## Activity list
(A) Answer these questions from the comment thread:
(i) What amount does kirktrue say the researchers claimed to "earn"?
(ii) Besides solving the coding task, what does victorbjorklund say you still have to do?
(iii) How many failed tries does josefresco report before rephrasing the request?
(B) Write the next part of the comment thread about AI earning money on coding jobs, picking up after the comment from josefresco.

══ Extract ══

Readit News logoReadit News
kirktrue · 8 months ago
Unless I am repeatedly missing it, it’s not mentioned in the article how much money the researchers spent performing the tests. What was the budget for the AI execution? If the researchers only spent $10,000 to “earn” $400,000, that’s amazing, whereas if they spent $500,000 for the same result, that’s obviously less exciting.
amelius · 8 months ago
And did they actually earn anything, or did they just evaluate the performance and linked it to a fee?
victorbjorklund · 8 months ago
Totally. Solving the coding task is just half the challenge. You still got to win the job, etc
josefresco · 8 months ago
This resonated with me based on my recent experience using Claude to help me code. I almost gave up, but re-phrased the initial request (after 7-10 failed tries) and it finally nailed it.

═══
══ Study material ══

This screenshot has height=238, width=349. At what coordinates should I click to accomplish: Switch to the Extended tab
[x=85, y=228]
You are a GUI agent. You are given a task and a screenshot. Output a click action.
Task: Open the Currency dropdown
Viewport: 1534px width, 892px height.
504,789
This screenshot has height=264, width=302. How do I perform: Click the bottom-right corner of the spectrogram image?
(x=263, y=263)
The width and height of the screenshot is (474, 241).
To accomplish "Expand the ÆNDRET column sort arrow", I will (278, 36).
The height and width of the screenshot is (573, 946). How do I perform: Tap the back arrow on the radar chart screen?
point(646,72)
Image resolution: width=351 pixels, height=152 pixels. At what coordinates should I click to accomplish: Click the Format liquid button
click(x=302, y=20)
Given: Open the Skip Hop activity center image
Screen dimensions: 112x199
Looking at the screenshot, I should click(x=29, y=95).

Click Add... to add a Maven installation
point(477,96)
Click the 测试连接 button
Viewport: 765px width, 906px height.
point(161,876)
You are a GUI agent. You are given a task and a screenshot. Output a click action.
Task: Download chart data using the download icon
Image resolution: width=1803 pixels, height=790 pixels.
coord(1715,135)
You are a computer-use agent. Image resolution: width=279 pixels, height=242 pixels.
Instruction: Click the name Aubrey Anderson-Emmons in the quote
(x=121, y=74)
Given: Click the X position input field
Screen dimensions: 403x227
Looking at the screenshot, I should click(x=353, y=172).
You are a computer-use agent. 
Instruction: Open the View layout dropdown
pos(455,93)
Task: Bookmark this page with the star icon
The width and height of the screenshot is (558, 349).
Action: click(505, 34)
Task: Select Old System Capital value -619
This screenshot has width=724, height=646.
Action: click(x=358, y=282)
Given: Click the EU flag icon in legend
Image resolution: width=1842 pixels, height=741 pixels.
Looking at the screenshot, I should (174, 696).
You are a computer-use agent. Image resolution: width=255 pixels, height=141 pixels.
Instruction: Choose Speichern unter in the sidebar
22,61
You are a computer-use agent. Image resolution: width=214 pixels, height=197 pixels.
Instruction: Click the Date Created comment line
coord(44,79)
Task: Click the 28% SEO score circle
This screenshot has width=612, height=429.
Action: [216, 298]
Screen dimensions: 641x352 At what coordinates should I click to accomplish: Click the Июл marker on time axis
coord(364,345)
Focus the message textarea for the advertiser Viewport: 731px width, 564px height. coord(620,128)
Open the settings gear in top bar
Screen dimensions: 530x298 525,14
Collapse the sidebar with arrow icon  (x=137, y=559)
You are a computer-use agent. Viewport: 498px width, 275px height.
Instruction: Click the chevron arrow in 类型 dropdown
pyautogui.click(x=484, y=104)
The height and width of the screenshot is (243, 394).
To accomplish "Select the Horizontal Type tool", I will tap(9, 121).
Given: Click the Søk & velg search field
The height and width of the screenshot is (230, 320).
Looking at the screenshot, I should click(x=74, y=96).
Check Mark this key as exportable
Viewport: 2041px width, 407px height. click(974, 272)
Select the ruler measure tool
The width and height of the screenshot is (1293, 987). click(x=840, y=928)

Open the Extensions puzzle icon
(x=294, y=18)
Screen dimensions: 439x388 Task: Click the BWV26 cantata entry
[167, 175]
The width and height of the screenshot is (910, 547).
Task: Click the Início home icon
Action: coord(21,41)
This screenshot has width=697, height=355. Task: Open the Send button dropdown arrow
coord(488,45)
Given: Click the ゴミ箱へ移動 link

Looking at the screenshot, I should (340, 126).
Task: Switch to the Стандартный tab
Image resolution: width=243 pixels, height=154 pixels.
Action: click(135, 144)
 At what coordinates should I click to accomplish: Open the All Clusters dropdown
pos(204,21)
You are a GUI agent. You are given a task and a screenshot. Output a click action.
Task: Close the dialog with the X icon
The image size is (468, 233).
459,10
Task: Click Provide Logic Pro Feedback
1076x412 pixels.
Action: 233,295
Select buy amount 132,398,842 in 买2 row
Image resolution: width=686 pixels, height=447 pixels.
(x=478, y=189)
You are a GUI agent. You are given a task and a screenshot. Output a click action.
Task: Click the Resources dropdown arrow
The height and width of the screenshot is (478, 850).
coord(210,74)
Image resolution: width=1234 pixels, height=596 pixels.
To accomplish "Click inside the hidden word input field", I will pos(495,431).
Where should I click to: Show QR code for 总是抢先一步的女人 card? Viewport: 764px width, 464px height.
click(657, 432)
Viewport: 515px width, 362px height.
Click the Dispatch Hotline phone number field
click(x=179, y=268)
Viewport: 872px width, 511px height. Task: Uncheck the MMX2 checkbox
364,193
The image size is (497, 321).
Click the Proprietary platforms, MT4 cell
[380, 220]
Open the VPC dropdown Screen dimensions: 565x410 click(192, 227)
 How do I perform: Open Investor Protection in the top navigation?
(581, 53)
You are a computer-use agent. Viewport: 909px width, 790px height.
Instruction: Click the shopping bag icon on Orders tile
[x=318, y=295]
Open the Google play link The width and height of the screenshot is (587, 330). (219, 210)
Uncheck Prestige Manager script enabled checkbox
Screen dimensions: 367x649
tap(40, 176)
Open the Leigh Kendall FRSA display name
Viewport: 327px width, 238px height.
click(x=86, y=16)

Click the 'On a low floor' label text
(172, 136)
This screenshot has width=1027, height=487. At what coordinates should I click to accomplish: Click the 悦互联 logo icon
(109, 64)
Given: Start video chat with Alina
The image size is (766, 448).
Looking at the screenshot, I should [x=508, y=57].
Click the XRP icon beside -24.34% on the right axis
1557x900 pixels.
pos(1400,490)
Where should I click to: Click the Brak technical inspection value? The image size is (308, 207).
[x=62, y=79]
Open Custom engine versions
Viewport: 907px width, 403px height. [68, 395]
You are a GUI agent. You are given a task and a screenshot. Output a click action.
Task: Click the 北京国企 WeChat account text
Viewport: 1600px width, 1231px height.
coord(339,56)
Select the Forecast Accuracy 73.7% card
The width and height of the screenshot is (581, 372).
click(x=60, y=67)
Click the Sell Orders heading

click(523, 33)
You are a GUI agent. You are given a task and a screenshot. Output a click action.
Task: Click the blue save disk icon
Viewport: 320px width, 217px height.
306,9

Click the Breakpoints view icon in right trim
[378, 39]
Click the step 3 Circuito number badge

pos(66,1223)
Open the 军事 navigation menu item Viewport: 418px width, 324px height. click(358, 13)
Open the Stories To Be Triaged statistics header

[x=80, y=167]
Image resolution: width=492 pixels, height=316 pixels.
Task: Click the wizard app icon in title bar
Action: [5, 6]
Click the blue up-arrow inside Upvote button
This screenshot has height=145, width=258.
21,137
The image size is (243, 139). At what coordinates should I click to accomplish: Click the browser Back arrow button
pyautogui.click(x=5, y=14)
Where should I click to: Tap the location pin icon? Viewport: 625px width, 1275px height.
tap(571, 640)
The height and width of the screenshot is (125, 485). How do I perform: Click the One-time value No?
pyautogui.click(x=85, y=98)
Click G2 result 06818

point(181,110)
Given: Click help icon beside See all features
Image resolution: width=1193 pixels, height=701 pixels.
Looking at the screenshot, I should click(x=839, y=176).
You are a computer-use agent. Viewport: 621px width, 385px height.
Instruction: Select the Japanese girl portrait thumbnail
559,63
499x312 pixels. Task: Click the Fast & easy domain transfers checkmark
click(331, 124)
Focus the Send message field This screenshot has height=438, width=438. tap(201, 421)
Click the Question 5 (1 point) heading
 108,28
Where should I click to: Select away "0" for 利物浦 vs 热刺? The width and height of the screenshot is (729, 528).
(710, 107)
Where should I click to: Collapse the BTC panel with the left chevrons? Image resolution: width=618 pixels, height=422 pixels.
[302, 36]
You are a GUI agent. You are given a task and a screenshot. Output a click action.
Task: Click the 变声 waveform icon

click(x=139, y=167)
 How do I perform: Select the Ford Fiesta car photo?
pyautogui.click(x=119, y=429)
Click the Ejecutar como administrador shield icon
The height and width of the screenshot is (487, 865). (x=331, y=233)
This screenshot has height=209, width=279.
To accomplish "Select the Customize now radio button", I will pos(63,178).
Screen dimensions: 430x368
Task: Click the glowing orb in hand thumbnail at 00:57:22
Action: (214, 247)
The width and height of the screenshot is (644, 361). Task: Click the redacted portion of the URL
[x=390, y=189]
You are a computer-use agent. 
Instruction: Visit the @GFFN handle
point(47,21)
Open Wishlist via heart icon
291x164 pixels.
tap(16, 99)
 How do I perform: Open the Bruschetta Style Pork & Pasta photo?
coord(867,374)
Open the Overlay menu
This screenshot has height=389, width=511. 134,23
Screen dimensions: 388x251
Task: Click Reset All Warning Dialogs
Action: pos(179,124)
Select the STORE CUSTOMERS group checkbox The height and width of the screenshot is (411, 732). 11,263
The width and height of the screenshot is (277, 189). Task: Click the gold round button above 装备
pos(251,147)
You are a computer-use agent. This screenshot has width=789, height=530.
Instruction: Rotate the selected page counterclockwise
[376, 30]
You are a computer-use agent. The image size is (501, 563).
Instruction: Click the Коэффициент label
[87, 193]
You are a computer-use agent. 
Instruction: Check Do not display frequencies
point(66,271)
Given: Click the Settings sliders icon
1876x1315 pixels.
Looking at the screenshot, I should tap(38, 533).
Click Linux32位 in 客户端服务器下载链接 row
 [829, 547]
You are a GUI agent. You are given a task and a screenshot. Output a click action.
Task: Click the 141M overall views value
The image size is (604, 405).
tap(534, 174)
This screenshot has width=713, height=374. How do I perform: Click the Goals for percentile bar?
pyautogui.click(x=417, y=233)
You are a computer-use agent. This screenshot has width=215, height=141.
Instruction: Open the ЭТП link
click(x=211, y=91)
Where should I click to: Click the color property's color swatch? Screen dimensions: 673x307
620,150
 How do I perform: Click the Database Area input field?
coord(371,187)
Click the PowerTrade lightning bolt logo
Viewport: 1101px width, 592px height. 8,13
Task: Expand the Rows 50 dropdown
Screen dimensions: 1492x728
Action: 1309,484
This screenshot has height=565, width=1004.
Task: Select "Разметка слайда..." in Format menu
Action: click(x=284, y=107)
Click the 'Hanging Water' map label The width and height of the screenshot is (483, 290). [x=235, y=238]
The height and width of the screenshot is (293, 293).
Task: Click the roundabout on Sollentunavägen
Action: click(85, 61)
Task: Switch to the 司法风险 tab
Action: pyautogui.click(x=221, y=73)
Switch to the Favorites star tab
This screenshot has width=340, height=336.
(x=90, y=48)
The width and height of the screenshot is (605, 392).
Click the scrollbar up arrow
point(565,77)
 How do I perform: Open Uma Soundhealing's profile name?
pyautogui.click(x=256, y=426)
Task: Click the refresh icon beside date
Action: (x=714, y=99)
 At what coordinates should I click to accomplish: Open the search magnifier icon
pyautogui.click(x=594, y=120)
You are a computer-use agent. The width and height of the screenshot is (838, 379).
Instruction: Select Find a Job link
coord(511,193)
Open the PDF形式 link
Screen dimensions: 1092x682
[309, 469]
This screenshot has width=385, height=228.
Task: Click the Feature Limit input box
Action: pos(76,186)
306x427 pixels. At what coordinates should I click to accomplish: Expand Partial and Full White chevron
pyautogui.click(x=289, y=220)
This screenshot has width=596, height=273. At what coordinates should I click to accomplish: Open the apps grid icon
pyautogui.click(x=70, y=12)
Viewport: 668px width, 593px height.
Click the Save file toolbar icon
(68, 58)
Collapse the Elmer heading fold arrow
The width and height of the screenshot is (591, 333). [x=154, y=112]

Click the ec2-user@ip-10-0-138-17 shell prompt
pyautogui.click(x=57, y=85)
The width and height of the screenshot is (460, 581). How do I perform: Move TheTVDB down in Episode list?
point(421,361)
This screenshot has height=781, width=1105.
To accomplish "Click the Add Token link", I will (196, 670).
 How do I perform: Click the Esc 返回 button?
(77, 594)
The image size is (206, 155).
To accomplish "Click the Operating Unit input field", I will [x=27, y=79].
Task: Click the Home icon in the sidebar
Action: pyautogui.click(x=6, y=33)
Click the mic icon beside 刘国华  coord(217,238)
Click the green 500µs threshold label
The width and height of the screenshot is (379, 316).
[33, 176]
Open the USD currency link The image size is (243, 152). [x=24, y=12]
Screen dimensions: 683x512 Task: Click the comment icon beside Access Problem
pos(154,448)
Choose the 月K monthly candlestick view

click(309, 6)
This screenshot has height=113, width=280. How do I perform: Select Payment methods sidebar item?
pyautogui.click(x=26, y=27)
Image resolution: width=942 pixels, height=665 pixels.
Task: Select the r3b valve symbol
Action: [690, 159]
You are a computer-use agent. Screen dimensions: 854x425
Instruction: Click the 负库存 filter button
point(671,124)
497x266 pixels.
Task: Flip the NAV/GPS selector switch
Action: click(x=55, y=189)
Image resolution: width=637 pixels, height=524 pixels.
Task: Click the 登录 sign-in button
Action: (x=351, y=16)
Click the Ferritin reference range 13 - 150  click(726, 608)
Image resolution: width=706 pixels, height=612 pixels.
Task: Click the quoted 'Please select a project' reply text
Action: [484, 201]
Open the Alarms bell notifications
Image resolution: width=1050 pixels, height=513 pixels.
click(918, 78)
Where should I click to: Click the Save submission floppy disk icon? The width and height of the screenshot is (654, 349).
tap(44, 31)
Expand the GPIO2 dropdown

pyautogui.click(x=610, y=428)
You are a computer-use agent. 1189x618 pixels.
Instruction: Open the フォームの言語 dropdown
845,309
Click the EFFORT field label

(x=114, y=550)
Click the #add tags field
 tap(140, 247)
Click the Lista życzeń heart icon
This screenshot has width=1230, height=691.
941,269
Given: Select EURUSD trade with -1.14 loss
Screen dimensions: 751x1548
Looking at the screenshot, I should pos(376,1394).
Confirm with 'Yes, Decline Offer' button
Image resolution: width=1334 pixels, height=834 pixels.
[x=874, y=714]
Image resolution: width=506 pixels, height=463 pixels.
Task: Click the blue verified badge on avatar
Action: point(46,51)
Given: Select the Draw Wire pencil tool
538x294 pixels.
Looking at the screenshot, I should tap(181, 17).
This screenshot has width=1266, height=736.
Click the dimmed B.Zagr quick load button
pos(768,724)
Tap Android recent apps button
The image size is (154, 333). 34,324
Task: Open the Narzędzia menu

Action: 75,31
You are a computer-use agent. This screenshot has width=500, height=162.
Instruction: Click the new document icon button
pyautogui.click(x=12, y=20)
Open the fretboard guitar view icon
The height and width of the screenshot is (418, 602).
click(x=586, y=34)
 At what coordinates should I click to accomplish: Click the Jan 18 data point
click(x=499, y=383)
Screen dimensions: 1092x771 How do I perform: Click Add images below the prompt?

═══

## Answers per task
(A)
(i) $400,000
(ii) Win the job.
(iii) 7-10

(B)
> 3. Performance improves with multiple attempts Allowing the o1 model 7 attempts instead of 1 nearly tripled its success rate, going from 16.5% to 46.5%. This hints that current models may have the knowledge to solve many more problems but struggle with execution on the first try.

https://newsletter.getdx.com/i/160797867/performance-improve...

Suppafly · 8 months ago
I haven't really messed with Claude or other programming AIs much, but when using chatgpt for random stuff, it seems like the safety rails end up blocking a lot of stuff and rephrasing to get around them is necessary. I wonder if some of these programming AIs would be more useful if it some of the context that causes them to produce invalid results was more obvious to the users.
runlaszlorun · 8 months ago
> safety rails end up blocking a lot of stuff

curious if you had any examples. i'm fairly meh on llm coding myself but have a pet theory on safety rails. i've certainly hit plenty myself but not with coding with llm's.

dboreham · 8 months ago
How do they know the tasks were "solved"? Wouldn't that require the customer to be happy, and pay the bounty?
fxtentacle · 8 months ago
It's an OpenAI ad... And BTW the actual paper says: "we [..] find that frontier models are still unable to solve the majority of tasks"
jsnell · 8 months ago
Honestly, this reads like an AI-generated summary.

Discussion on original paper: https://news.ycombinator.com/item?id=43086347

amelius · 8 months ago
There goes all the low-hanging fruit ...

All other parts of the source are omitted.